Lors de sa bénédiction dominicale depuis Castel Gandolfo, la résidence d'été du pape, Benoît XVI a dit prier pour les victimes et adressé ses condoléances à leurs familles.
L'ATR-72 est tombé samedi à 16 km au large du Cap Gallo, sur la côte nord de la Sicile, près de l'aéroport Falcone-Borsellino de Palerme. L'avion, à moitié plein, reliait Bari à Djerba en Tunisie, une station très prisée des touristes italiens.
Un cas «atypique»
L'enquête menée par les autorités italiennes devra déterminer les causes exactes de l'accident, mais un acte de terrorisme apparaît d'ores et déjà exclu. Des rescapés ont expliqué que les moteurs se sont arrêtés l'un après l'autre.

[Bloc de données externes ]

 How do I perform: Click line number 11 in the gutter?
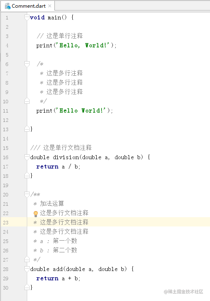(x=6, y=111)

Une telle double panne constitue «un cas complètement atypique», a déclaré à l'Associated Press Silvano Manera, chef de l'agence de l'aviation civile italienne. «Toutes les hypothèses sont ouvertes, à part le sabotage», a-t-il ajouté, évoquant de possibles problèmes techniques et d'exploitation, la météo, une défaillance structurelle ou une erreur humaine. Les analyses n'ont pas révélé d'impuretés dans le kérosène embarqué à Bari, a ajouté M. Manera. Une fuite de carburant ou un problème d'alimentation des moteurs figurent également parmi les hypothèses examinées.

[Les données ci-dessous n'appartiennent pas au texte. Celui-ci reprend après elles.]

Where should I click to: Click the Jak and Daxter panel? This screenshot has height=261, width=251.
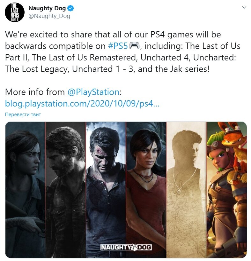click(x=227, y=190)

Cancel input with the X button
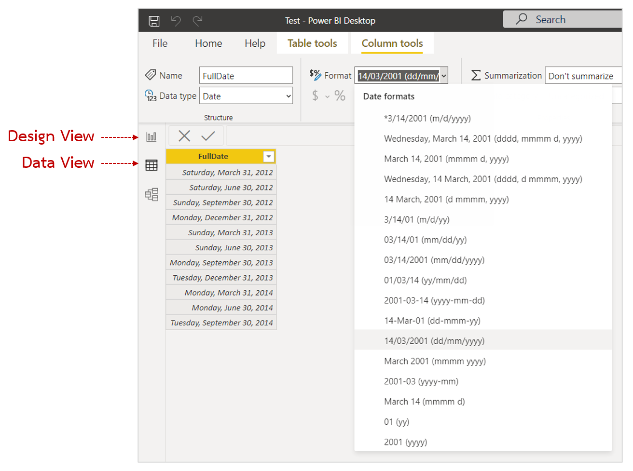(x=184, y=135)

Le pilote, identifié par Tuninter comme Chafik Gharbi, avait contacté les contrôleurs aériens à l'aéroport de Rome à 15h24 pour demander l'autorisation d'effectuer un atterrissage d'urgence à Palerme en raison de problèmes de moteurs. Seize minutes plus tard, il a averti la tour de contrôle qu'il devait amerrir, selon l'Aviation civile italienne.
À Tunis, le directeur de Tuninter, Tlili Mohamed Ali, a expliqué samedi soir que Chafik Gharbi, un pilote qui comptait 25 ans d'expérience, dont dix aux commandes d'ATR, avait effectué un amerrissage d'urgence parce que les moteurs avaient lâché avant qu'il n'atteigne la piste de Palerme.

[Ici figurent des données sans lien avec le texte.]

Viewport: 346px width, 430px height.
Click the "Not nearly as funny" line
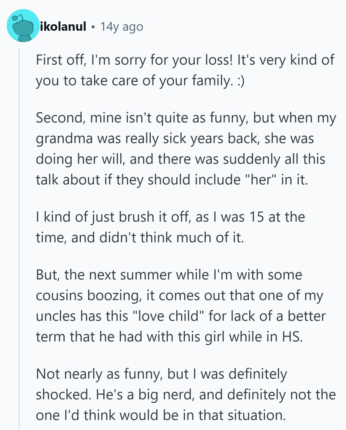point(161,374)
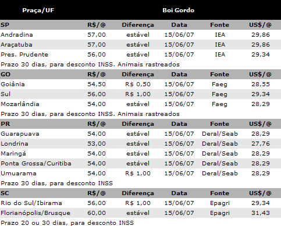Select the Maringá row name
The image size is (281, 226).
13,154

Dans un communiqué, ATR a précisé hier que l'appareil accidenté avait été livré en 1992 et affichait 29 710 heures de vol et 34 790 cycles à la fin mai 2005. Le constructeur franco-italien d'avions de transports régionaux, basé à Toulouse-Blagnac, s'est dit prêt à «fournir toute l'aide industrielle et technique aux autorités d'investigation pour déterminer les causes de l'accident».
Dans la nuit de samedi à hier, le fuselage de l'appareil, qui conservait au moins une aile, a été retiré de l'eau. La boîte noire contenant l'enregistreur des données de vol n'a pas encore été retrouvée. Le ministre italien des Transports, Pietro Lunardi, a appelé à des réglementations plus strictes concernant les avions charters, estimant que les contrôles actuels devraient être renforcés.